Between 1770 and 1771, he lived at "Mrs Duff's, Cope Street", moving to Exchequer Street in 1772, where he lived for the rest of his life. West died on 24 January 1809 at his home at 31 Exchequer Street.

==Career==
West was an accomplished draughtsman like his father, and spoke fluent French. In 1770, West took over as master of the Dublin Society drawing school his father had founded and held this position until his death. His younger brother, John (died 12 March 1818), was a porter at the school. West paid his brother out his own wages. West's father had tried unsuccessfully to train John as an artist, and John lived with his brother his whole life. A former student of West, James Dowling Herbert, described West as "A worthy good-hearted man, but of peculiar manner ... smart little dapper man, very voluble in speech and rapid in delivery, used much action – even his features underwent many changes – opening his eyes wide – raising his eyebrows considerably and extending his mouth".

West was granted a 2-month leave of absence in July 1774 to study in London. Having returned to Dublin, he resigned from the school, but was quickly reinstated to the position. West received annual wages of £100, more than the £60 the other 2 masters of the school received. Despite this, West demanded a pay rise in 1797, citing his 27 years of service. This was denied, and over time his tardiness at work was noted.

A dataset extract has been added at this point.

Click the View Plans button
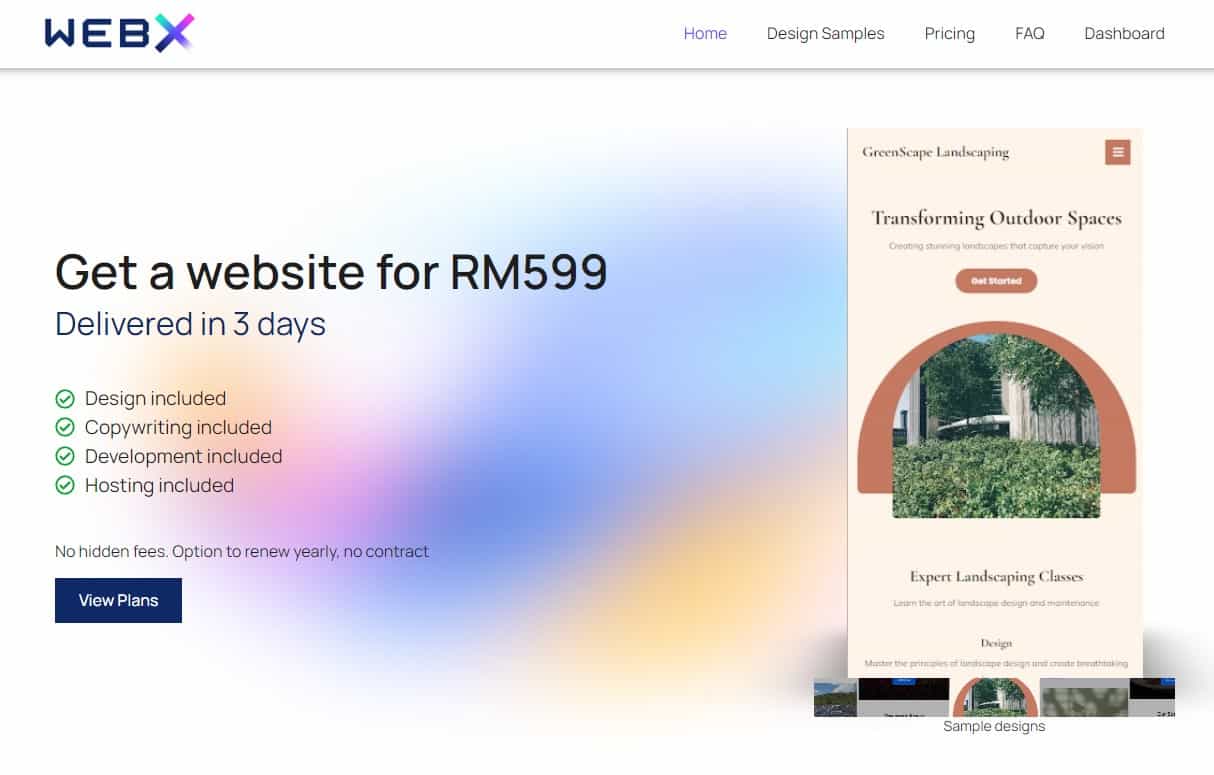 [118, 600]
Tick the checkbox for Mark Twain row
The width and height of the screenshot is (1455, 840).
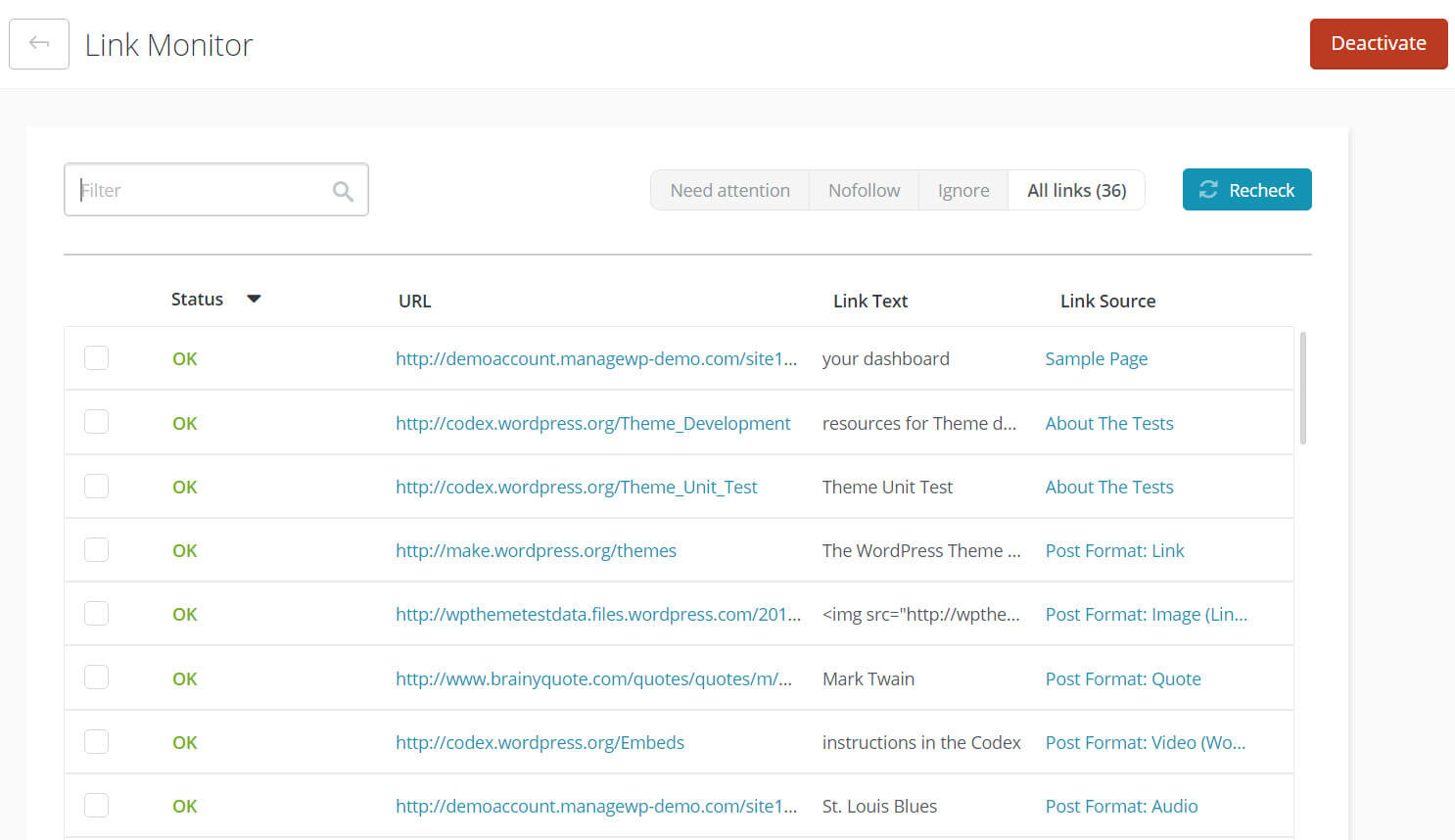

Between 1770 and 1780, West exhibited at the Society of Artists in William Street 5 times, and again in 1800 and 1801. In 1790, he exhibited 2 portraits at the Royal Academy. He generally work in crayons and chalks, focusing on figure drawing, portraits, with some historical and religious works. Crookshank and Glin liken his work to mid-18th century French engravings. Strickland calls his work "mechanical".